Há paralelos evidentes entre o liberalismo moderno e as perspectivas elucidadas anteriormente. Conforme Barro (1996, p. 4. tradução nossa), analisando os determinantes do crescimento, conclui-se que:
"Se um país pobre mantém políticas governamentais satisfatórias e acumula um nível razoável de capital humano, então ele apresenta uma tendencia de convergência para os países mais ricos. [...] Porém, uma razão que explica o porquê de boa parte dos países pobres se manterem pobres é que seus governos distorcem mercados de forma ampla e falham em manter direitos de propriedade."
O maior controle do homem sobre a natureza é um tema consistente na obra dos autores clássicos. Barro (1996) menciona o nível de capital humano como um fator importante para explicar o crescimento econômico, sendo esse conceito relacionado ao domínio da natureza pelo ser humano, em vista de sua relação com o conhecimento técnico e científico. Ademais, Barro (1996) também menciona a manutenção de direitos de propriedade como um fator importante para explicar a falta de convergência de boa parte dos países pobres. Tal perspectiva é consonante com os textos de Mill e Say anteriormente elucidados.
Ademais, conforme Say (1983, p. 87): “Convém observar que os conhecimentos do cientista [...] circulam com grande facilidade de uma nação para as outras. [...] Por conseguinte, uma nação em que as ciências estão poucos cultivadas, poderia [...] desenvolver bastante sua indústria aproveitando-se dos ensinamentos vindos de outros lugares”. Tal perspectiva é reiterada por Parente e Prescott (2000, p. 1, tradução nossa):
"Nossa perspectiva é que diferenças de renda entre países são as consequências de diferenças no conhecimento usado por sociedades na produção de bens e serviços. [...] essas diferenças são o resultado de políticas de países que resultam em restrições às práticas de trabalho e à aplicação de melhores métodos de produção no nível da firma."
Em suma, os autores clássicos, assim como os modernos, enfatizam direitos de propriedade e conhecimento técnico como fundamentais para o desenvolvimento de uma economia. Uma nação que enfrenta baixos níveis de conhecimento científico, conforme ambas as tradições, conseguiria progredir por meio da importação de tais conhecimentos de outras nações. Elucida-se, desta forma, que o liberalismo clássico e o moderno apresentam similaridades quanto à suas considerações sobre o crescimento econômico.

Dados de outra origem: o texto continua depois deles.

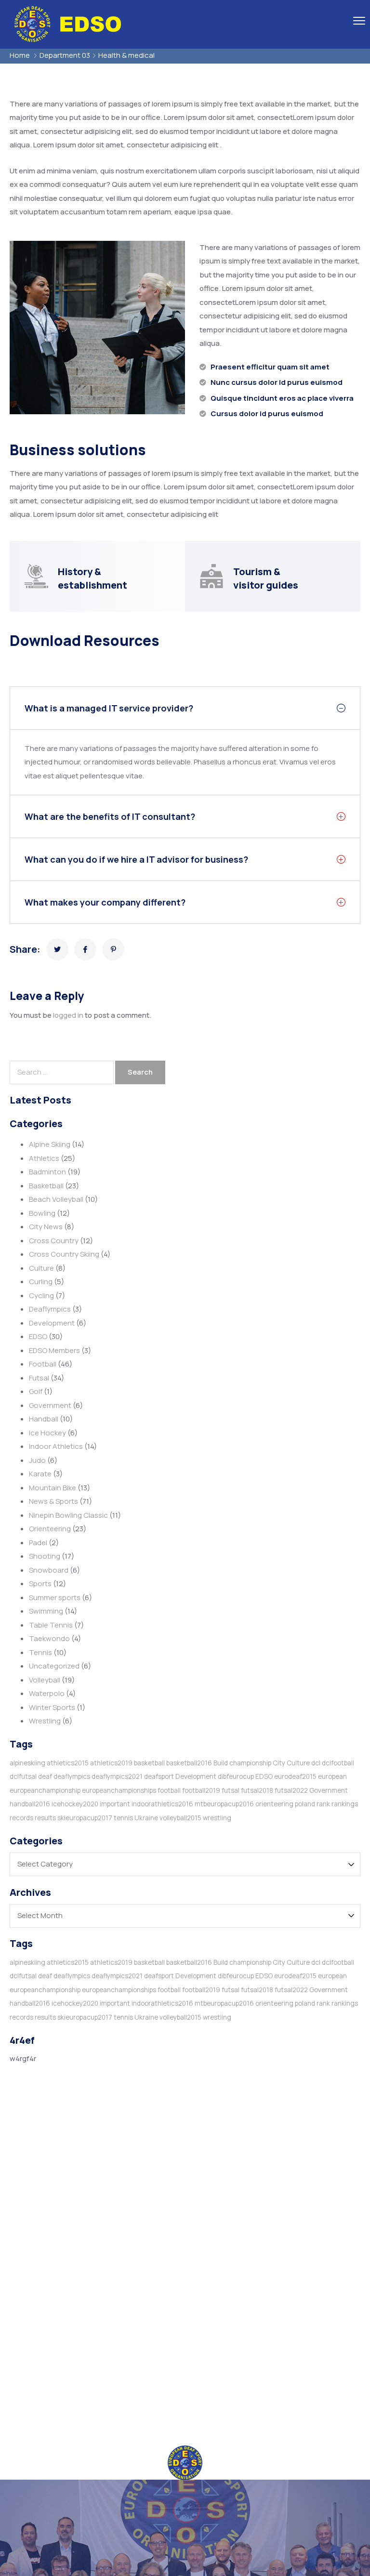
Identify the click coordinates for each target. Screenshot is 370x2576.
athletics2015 (68, 1763)
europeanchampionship (45, 1790)
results (45, 1818)
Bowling (42, 1213)
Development (52, 1323)
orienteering (274, 1804)
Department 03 (65, 55)
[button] (185, 708)
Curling (41, 1281)
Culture (41, 1268)
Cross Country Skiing (64, 1254)
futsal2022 (291, 1790)
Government (50, 1405)
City (279, 1763)
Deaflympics (50, 1309)
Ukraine (146, 1818)
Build (220, 1763)
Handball (43, 1419)
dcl (315, 1763)
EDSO (38, 1336)
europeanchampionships (119, 1790)
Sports (40, 1583)
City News (46, 1227)
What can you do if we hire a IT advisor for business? (136, 859)
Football (42, 1364)
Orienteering (50, 1529)
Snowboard (48, 1570)
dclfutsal (23, 1776)
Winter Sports (52, 1707)
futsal (230, 1790)
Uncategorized (54, 1666)
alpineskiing (27, 1763)
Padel (38, 1543)
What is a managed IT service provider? (109, 708)
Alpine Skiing (49, 1144)
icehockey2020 (75, 1804)
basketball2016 (189, 1763)
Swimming (46, 1611)
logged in (68, 1015)
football (169, 1790)
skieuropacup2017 (84, 1818)
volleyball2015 (180, 1818)
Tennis (40, 1652)
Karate (40, 1474)
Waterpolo (47, 1693)
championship (250, 1763)
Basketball (46, 1186)
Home (20, 55)
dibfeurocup (236, 1776)
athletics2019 (111, 1763)
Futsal (39, 1378)
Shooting (44, 1556)
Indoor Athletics (56, 1446)
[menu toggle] (359, 20)
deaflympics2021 (117, 1776)
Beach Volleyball (56, 1199)
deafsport (159, 1776)
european (332, 1776)
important (115, 1804)
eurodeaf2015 (295, 1776)
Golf (35, 1391)
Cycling (41, 1295)
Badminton (47, 1172)
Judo (37, 1460)
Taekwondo (49, 1638)
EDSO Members (54, 1350)
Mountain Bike (52, 1488)
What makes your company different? (105, 902)
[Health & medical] (57, 949)
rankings (344, 1804)
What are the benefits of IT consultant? (110, 816)
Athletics (44, 1158)
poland (305, 1804)
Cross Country (54, 1240)
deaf (45, 1776)
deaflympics (71, 1776)
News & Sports (53, 1501)
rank (323, 1804)
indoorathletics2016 (162, 1804)
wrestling (217, 1818)
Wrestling (45, 1721)
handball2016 (30, 1804)
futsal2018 (257, 1790)
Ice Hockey (47, 1433)
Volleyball (44, 1680)
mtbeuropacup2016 (224, 1804)
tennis (123, 1818)
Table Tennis (51, 1625)
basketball (149, 1763)
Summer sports (54, 1597)
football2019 (201, 1790)
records (21, 1818)
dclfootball (338, 1763)
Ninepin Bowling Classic (68, 1515)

Eduardo de Almeida Paiva é Economista formado pela Universidade Presbiteriana Mackenzie.
REFERÊNCIAS BIBLIOGRÁFICAS
BARRO, Robert J. Democracy and Growth. In: ______. Getting It Right: Markets and Choices in a Free Society. Cambridge: The MIT Press, 1996, p. 1-12
BASTIAT, F. O que se vê e o que não se vê. In: ______. Frederick Bastiat. São Paulo: Instituto von Mises Brasil, 2010, p. 19.
FRIEDMAN, Milton. Papel do Governo numa Sociedade Livre. In: ______. Capítalismo e Liberdade. São Paulo: Nova Cultural, 1985, p. 29-39.

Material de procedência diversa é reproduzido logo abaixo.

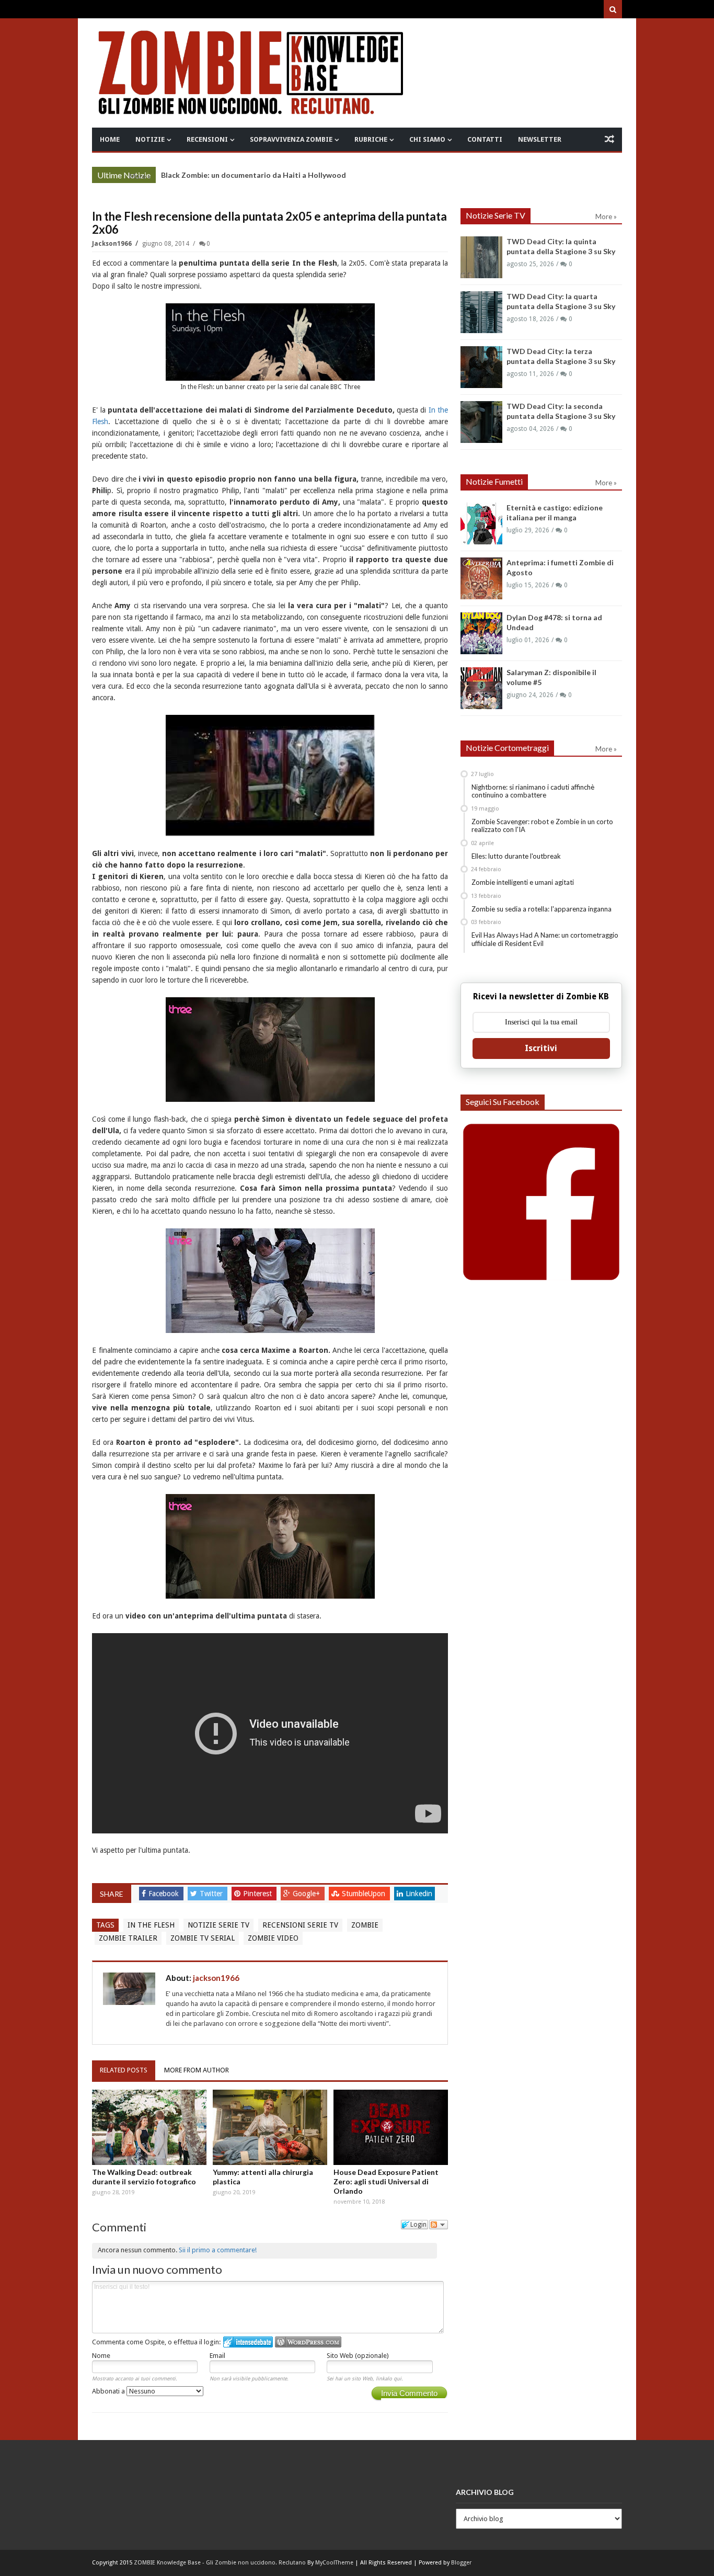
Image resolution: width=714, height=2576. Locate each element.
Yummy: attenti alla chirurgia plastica (263, 2177)
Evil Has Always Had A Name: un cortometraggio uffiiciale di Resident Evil (544, 939)
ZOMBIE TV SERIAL (202, 1938)
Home (110, 139)
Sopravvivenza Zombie (291, 139)
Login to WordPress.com (308, 2341)
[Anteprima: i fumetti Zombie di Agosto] (481, 578)
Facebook (164, 1893)
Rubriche (370, 139)
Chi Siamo (427, 139)
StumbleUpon (364, 1893)
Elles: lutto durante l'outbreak (516, 856)
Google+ (307, 1893)
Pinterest (258, 1893)
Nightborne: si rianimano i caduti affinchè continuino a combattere (532, 791)
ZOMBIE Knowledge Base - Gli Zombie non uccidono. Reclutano (220, 2562)
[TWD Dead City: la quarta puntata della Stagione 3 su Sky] (481, 312)
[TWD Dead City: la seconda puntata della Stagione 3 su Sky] (481, 422)
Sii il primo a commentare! (218, 2250)
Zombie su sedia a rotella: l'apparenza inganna (541, 909)
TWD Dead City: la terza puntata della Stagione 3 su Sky (259, 174)
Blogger (461, 2562)
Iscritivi (541, 1048)
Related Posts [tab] (123, 2070)
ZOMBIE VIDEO (273, 1938)
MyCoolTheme (334, 2562)
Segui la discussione (438, 2224)
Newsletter (539, 139)
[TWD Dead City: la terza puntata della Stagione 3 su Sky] (481, 367)
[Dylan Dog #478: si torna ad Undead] (481, 633)
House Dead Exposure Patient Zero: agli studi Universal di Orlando (386, 2181)
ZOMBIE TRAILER (128, 1938)
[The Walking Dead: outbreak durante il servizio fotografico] (149, 2127)
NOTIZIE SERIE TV (218, 1925)
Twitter (212, 1893)
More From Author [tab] (196, 2070)
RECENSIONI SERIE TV (300, 1925)
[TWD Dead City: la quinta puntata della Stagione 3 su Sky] (481, 257)
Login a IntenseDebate (248, 2341)
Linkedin (419, 1893)
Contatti (484, 139)
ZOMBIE (364, 1925)
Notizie (150, 139)
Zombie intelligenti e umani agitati (522, 882)
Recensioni (207, 139)
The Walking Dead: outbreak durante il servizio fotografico (144, 2177)
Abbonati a (109, 2391)
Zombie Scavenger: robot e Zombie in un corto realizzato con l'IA (542, 825)
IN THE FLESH (151, 1925)
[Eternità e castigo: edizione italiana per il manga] (481, 523)
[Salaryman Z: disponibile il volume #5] (481, 688)
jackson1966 (112, 243)
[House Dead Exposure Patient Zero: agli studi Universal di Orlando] (390, 2127)
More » (140, 176)
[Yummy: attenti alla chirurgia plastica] (270, 2127)
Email (217, 2356)
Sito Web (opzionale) (358, 2356)
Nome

MANKIW, Gregory N. The Open Economy. In: ______. Macroeconomics. Nova Iorque: Worth Publishers, 2015, p. 139-168.
MILL, John S. Influence Of The Progress Of Industry And Population On Values And Prices. In: ______. Principles of Political Economy. Urbana: Project Gutenberg, 2009, p. 547-559.
PARENTE, Stephan L.; PRESCOTT, Edward C. Introduction. In: ______. Barriers to riches. Cambridge: The MIT Press, 2000, p. 1-10.
SAY, Jean B. Os Agentes Naturais que Servem para a Produção das Riquezas e, em particular, dos Bens Fundiários. In: ______. Tratado de Economia Política. São Paulo: Abril Cultural, 1983, p. 79-82.
______. Operações comuns a Todas as Indústrias. In: ______. Tratado de Economia Política. São Paulo: Abril Cultural, 1983, p. 85-90.